A este nível é também importante mencionar a figura do Monitor. A sua profícua intervenção fomenta junto dos(as) utentes  duas vertentes fundamentais. Por um lado, o desenvolvimento das atividades diárias da Comunidade. Por outro lado, oferece a possibilidade a estes(as), através de uma relação próxima, de verem o seu empenho, motivação, habilidades reconhecidas e validadas.  Esta figura aparece para muitos(as) utentes, como a figura de referência que oferece a inserção de novos valores e o contacto com um vínculo seguro.

 

A Avaliação das Expectativas de Resultados do Tratamento

Outro factor que facilita a compreensão dos(as) utentes do seu percurso evolutivo, é a avaliação. Ao longo do seu programa de tratamento a equipa multidisciplinar da Dianova procede a uma avaliação a três níveis.

> Auto-avaliação.

> Heteroavaliação (avaliação de pares).

> Avaliação pela Equipa Multidisciplinar.

 

A informação reunida nestes três momentos é depois organizada pelos diferentes parâmetros. Nomeadamente:

> Estado Físico.

> Estado Psicológico.

> Integração na Dinâmica Comunitária/Assumpção de Normas numa avaliação de passagem de primeira fase para a segunda fase do programa.

> Consolidação da Decisão de Ruptura com os Consumos.

> Valorização.

> Empenhamento/Responsabilidade.

> Autodomínio.

> Auto-Estima.

> Competências Laborais e Sociais.

> Relações Familiares/Interpessoais nas avaliações posteriores.

 

De seguida, é comunicada, mediante apresentação de objectivos específicos, o que constitui o Plano Individual de Tratamento. A individualização do programa de tratamento torna-o mais flexível e adaptado e deste modo garante a focalização na concretização das aspirações, bem-estar e realização pessoal dos(as) nossos(as) utentes. 
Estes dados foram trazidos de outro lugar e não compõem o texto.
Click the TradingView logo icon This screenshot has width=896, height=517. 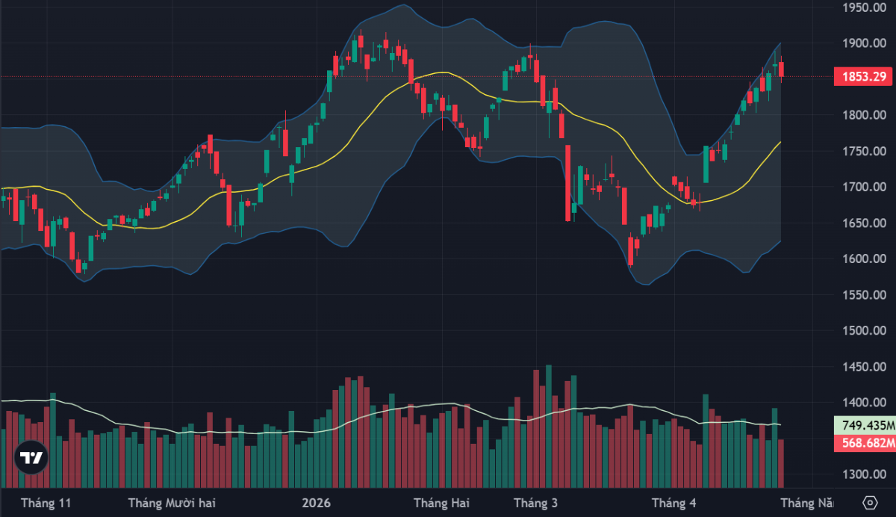click(x=31, y=457)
A chegada dos(as) nossos(as) utentes à implementação do seu projecto de vida, isto é, ao momento da sua reintegração social é para muitos um momento gerador de angústia, de incerteza e de algum temor. Desta forma, aliada às competências e recursos de cada indivíduo está, como factor preditivo de sucesso, uma forte aliança terapêutica que foi construída ao longo do tratamento. A minha experiência leva-me a dizer que, muitas vezes, o que existe no tratamento é o espaço de relacionamento que permite a emergência de novas narrativas e a construção de novos significados.

               

Dr.ª Rafaela Oliveira, Monitora – Assistente Social, Comunidade Terapêutica Quinta das Lapas Dianova.